# Skype in background = battery drain?



## yollim (Jan 28, 2010)

I have basic Skype on my iP4 so it has to be running for me to get a call etc... Is it just my imagination or does it use a lot of battery power just being logged in?


----------



## Trose (Feb 17, 2005)

Skype running the background is a huge battery drain. I always make sure to exit it unless I am specifically making or expecting a call through it

skype iphone battery drain - Google Search


----------



## groovetube (Jan 2, 2003)

yep.

One of the things I hate about the way iOS does multitasking. Having to double click the home button, hold down to get them jiggling, then shut it off.

bleh. C'mon apple...


----------



## hayesk (Mar 5, 2000)

groovetube said:


> yep.
> 
> One of the things I hate about the way iOS does multitasking. Having to double click the home button, hold down to get them jiggling, then shut it off.

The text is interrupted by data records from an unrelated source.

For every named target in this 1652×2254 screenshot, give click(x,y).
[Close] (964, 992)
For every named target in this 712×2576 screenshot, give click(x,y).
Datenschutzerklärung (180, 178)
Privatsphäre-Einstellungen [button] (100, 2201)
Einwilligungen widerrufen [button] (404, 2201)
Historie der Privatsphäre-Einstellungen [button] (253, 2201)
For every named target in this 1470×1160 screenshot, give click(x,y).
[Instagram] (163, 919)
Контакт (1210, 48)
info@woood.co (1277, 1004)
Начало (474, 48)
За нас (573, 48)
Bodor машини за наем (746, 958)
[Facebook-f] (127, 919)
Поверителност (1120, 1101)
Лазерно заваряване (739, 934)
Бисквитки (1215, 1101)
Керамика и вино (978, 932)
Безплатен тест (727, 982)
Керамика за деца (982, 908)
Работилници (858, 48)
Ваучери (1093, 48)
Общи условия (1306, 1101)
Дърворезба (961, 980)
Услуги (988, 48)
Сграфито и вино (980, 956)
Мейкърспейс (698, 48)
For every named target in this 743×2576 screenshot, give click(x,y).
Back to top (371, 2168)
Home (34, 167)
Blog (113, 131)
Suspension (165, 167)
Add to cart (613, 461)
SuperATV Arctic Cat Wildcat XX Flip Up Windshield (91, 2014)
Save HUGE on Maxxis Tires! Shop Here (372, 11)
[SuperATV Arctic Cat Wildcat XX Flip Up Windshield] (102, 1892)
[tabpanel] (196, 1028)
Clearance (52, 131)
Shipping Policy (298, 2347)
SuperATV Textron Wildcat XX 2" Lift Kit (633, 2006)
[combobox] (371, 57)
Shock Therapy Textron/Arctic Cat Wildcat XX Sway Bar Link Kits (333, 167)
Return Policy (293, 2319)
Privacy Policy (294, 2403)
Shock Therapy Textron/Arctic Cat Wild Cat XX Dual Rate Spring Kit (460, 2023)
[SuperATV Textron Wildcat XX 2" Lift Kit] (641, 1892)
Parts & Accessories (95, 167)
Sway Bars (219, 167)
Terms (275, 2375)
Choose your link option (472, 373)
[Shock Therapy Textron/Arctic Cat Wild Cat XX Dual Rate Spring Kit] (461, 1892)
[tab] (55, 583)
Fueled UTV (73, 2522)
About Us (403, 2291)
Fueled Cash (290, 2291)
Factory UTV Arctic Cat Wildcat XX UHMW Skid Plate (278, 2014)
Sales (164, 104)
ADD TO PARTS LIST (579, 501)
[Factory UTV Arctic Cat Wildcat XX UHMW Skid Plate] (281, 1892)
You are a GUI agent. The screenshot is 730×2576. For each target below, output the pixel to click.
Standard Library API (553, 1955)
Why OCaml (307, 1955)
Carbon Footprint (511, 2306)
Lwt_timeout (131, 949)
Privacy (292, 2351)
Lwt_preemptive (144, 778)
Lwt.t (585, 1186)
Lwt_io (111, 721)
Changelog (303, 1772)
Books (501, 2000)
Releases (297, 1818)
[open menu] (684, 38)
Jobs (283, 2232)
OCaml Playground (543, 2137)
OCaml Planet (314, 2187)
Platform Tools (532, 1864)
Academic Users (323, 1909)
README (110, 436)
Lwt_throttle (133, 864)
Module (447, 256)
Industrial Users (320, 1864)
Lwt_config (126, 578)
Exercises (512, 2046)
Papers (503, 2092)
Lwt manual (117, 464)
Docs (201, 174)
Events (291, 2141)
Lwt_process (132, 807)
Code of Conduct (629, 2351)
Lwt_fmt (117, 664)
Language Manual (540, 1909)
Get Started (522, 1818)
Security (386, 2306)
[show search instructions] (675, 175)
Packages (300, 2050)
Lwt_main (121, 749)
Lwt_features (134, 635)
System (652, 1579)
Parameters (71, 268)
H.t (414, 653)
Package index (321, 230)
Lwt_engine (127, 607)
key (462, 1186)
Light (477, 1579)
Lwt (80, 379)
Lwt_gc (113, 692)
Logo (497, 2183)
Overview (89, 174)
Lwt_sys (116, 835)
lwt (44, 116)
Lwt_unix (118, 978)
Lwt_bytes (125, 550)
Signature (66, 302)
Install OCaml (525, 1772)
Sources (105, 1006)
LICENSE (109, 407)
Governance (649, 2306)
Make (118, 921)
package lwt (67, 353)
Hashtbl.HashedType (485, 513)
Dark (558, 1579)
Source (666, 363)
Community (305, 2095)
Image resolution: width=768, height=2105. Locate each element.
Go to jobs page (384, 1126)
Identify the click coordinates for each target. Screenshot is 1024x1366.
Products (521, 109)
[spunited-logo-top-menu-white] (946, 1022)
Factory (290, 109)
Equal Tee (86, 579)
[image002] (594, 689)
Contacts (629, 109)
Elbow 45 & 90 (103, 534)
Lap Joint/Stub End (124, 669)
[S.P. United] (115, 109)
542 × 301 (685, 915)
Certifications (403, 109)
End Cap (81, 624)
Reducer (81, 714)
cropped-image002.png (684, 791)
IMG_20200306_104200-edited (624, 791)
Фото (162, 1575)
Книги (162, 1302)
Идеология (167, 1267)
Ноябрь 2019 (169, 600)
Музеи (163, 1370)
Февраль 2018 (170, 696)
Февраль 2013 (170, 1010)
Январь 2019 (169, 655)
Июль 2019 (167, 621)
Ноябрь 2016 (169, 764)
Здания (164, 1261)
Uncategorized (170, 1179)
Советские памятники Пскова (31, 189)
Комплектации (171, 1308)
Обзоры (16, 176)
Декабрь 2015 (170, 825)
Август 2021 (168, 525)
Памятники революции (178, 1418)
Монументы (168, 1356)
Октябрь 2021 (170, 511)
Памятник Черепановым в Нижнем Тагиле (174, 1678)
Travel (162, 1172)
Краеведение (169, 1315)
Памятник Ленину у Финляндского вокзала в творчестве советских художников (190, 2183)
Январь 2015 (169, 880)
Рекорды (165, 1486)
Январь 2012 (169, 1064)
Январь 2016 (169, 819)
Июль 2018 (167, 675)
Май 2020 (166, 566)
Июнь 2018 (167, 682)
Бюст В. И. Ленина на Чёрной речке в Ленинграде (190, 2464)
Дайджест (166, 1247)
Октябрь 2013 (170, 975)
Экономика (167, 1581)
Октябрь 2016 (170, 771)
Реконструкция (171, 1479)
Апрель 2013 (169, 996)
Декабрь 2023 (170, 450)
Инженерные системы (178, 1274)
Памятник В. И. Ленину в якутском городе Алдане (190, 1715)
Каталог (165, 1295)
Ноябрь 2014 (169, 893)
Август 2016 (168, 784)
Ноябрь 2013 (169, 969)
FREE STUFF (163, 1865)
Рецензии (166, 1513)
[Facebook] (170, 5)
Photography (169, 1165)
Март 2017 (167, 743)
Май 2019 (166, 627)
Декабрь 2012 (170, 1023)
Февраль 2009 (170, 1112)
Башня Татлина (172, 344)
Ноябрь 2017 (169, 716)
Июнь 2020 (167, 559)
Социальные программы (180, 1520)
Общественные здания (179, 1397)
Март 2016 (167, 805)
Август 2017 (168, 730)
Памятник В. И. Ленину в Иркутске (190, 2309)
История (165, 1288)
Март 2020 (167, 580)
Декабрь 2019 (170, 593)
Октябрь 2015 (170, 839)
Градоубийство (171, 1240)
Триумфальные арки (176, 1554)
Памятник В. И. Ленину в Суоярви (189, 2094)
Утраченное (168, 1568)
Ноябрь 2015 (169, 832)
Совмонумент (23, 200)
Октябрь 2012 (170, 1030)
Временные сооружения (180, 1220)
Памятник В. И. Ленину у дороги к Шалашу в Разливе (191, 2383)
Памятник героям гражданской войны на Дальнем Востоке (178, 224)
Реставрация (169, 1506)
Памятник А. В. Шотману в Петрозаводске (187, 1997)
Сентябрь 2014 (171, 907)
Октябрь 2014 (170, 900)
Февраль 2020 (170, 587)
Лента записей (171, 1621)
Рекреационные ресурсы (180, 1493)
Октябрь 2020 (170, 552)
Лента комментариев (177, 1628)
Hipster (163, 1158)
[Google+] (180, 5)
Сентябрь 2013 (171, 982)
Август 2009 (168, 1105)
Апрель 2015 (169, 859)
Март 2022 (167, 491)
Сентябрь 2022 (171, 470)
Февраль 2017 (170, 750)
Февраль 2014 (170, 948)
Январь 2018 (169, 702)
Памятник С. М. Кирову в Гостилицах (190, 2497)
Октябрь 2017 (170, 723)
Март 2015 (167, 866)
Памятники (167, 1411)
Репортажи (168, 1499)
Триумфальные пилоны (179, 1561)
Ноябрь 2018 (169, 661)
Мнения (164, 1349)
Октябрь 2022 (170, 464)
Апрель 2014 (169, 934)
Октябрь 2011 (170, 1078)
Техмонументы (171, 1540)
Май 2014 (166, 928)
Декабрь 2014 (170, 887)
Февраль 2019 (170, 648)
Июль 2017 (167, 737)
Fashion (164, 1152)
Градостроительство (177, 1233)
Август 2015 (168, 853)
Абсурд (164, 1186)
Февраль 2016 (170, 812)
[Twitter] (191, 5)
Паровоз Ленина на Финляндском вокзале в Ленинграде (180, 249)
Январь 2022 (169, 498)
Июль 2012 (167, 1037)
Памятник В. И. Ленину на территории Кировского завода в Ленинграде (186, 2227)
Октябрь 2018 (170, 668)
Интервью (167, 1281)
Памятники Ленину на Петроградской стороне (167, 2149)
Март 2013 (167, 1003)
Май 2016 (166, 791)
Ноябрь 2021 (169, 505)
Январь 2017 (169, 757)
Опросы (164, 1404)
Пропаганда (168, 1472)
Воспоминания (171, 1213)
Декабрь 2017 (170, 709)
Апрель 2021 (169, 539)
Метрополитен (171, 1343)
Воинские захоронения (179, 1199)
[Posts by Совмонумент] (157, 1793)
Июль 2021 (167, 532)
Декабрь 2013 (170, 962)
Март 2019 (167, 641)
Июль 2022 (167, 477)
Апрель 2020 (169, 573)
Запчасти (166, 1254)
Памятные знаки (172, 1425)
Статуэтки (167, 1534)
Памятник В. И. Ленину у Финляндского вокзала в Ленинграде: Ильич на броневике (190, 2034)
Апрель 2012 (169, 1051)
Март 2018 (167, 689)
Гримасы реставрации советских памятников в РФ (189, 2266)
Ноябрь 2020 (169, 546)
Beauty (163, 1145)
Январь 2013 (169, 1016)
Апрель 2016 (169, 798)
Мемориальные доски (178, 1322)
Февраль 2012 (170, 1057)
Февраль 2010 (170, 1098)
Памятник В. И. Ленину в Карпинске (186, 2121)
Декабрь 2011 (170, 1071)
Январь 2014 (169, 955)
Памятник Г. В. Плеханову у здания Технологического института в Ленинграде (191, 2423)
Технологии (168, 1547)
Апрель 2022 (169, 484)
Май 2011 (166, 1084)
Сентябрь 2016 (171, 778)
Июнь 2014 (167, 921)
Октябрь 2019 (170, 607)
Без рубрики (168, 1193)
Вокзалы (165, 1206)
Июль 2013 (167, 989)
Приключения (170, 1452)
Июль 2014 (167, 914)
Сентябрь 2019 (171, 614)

The mere presence of icons there do not mean the app is running in the background. It may be, but not necessarily. Any recently used app will appear there, but they aren't all running.

To stop Skype from draining the background, just log out before leaving the app. That's it. Yes, it will appear in the recently used apps dock (when you double-click home) but it won't be running in the background.

This is why Apple is restrictive about what can multitask. Apps can easily drain the battery while multitasking. For Skype, the reason is that it's maintaining an open connection to their servers, and that uses power - especially while you're on WiFi.


----------



## groovetube (Jan 2, 2003)

thx, I understand that. but really when you quit an app, it should quit log out like a desktop.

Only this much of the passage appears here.